If you're looking for something cozy, a little different, and seriously flavorful, african peanut butter & coconut beef curry a shot. Just make sure you’ve got rice or flatbread on hand—you’re gonna want something to soak up every last drop of that sauce.

Let me know if you try it or if you’ve got any twists you’d throw in!



Video of Shane M Hernandez going over the whole recipe and how to make it.

African Peanut & Coconut Beef Curry Recipe.

Serves: 4 (Click Arrows To Drop Down The Recipe)


🛒 Ingredients (Serves 4)

  • 1.5 lbs beef chuck, stew meat, or brisket (cut into chunks)

  • 1–2 tbsp vegetable oil

  • 1 large onion, finely chopped

  • 3 cloves garlic, minced

  • 1-inch piece of fresh ginger, grated

  • 1–2 tbsp ground coriander

  • 1 tbsp ground cumin

  • 1 tsp paprika (smoked or regular)

  • 1 tsp turmeric

  • 1 tsp ground cinnamon

  • ½ tsp cayenne pepper or chili flakes (optional)

  • 1 can (14 oz) full-fat coconut milk

  • 1 cup beef broth or water

  • 1 cup peanut butter (smooth or chunky)

  • 2 tbsp tomato paste

  • 1 tbsp soy sauce or tamari

  • Salt and pepper, to taste

  • Optional veggies: ½ cup baby carrots (chopped small) and 1 red bell pepper (sliced)


🌟 Tips & Variations

  • Peanut Butter: Smooth makes a silkier sauce, while chunky adds texture.

  • Vegetables: Carrots, spinach, and bell peppers are great additions during the last 15 minutes of cooking.

  • Spice Level: Adjust cayenne or chili flakes to your taste—start small!


👩‍🍳 Instructions

1. Brown the Beef: Heat oil in a large pot or Dutch oven over medium-high heat. Add beef in batches, browning all sides. Remove and set aside.

2. Cook the Aromatics: In the same pot, add a little more oil if needed. Sauté the onion, garlic, and ginger for 3–4 minutes until softened.

3. Add Spices & Tomato Paste: Stir in coriander, cumin, paprika, turmeric, cinnamon, and cayenne (if using). Cook for 1–2 minutes until fragrant. Add tomato paste and stir for another minute.

4. Make the Sauce: Pour in the coconut milk, beef broth, soy sauce, and peanut butter. Stir until the sauce is smooth and fully combined.

5. Simmer the Curry: Return the beef to the pot.

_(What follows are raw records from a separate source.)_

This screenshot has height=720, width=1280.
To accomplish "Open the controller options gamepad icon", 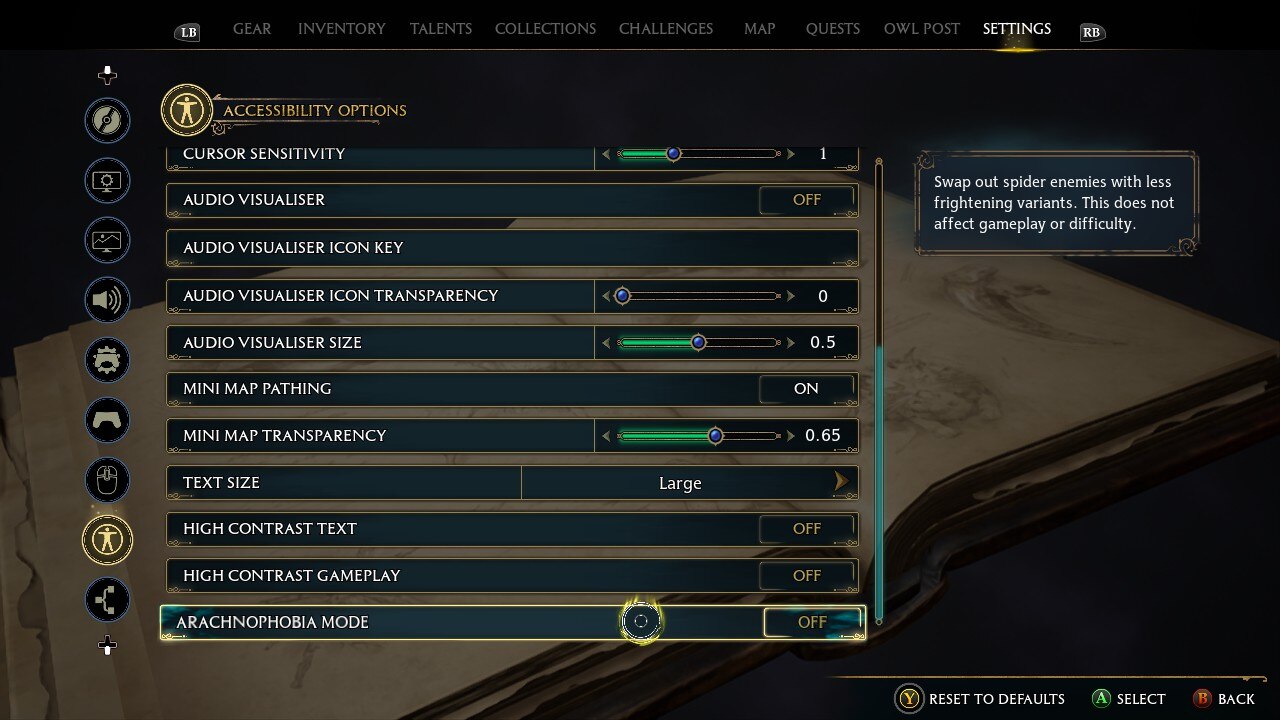I will tap(107, 420).
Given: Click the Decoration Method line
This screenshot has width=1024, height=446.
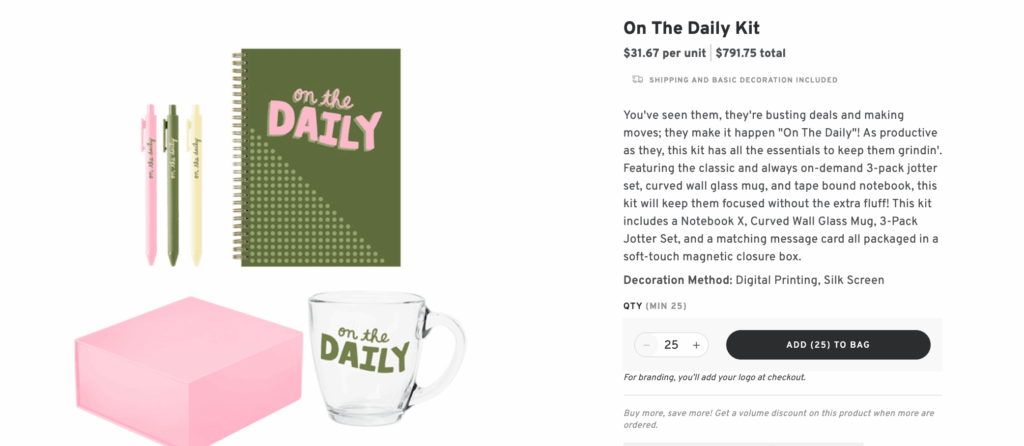Looking at the screenshot, I should [754, 280].
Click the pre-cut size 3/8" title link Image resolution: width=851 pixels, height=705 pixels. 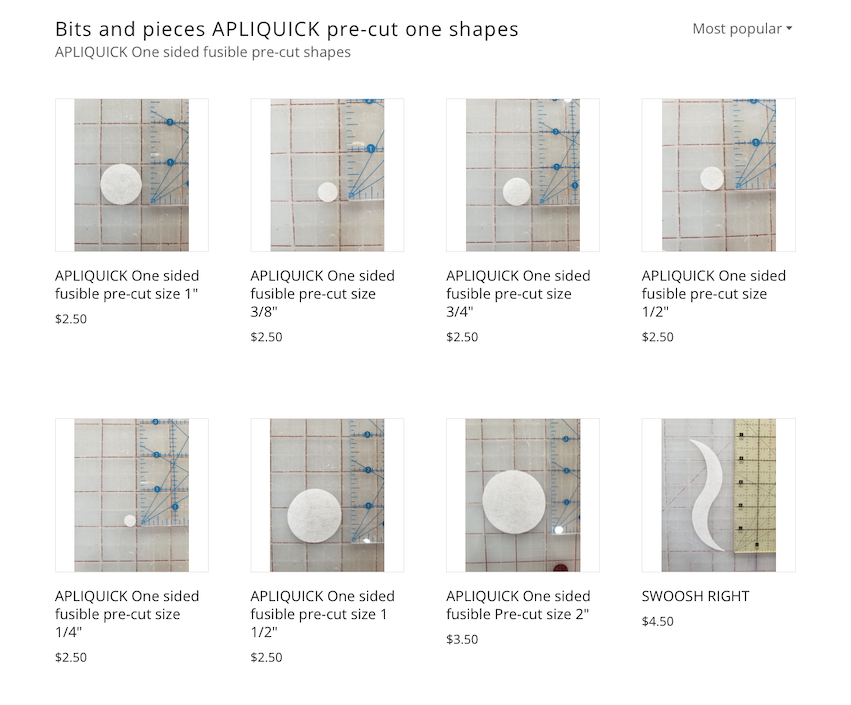322,293
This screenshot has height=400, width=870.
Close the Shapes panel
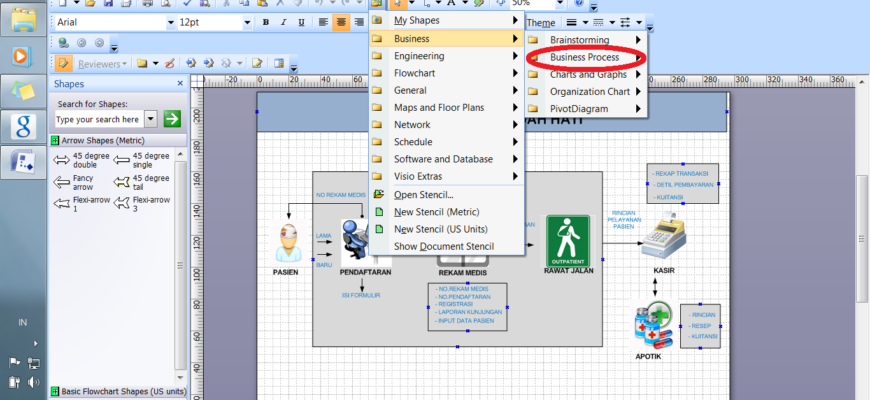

Add chopped carrots and bell pepper (if using). Bring to a gentle simmer, cover, and cook on low for 45–60 minutes, or until the beef is tender and the sauce has thickened.

6. Season to Taste: Taste and add salt, pepper, or a little more soy sauce if needed.

7. Serve & Enjoy: Spoon over jasmine rice or couscous. Garnish with fresh cilantro or parsley and a squeeze of lime.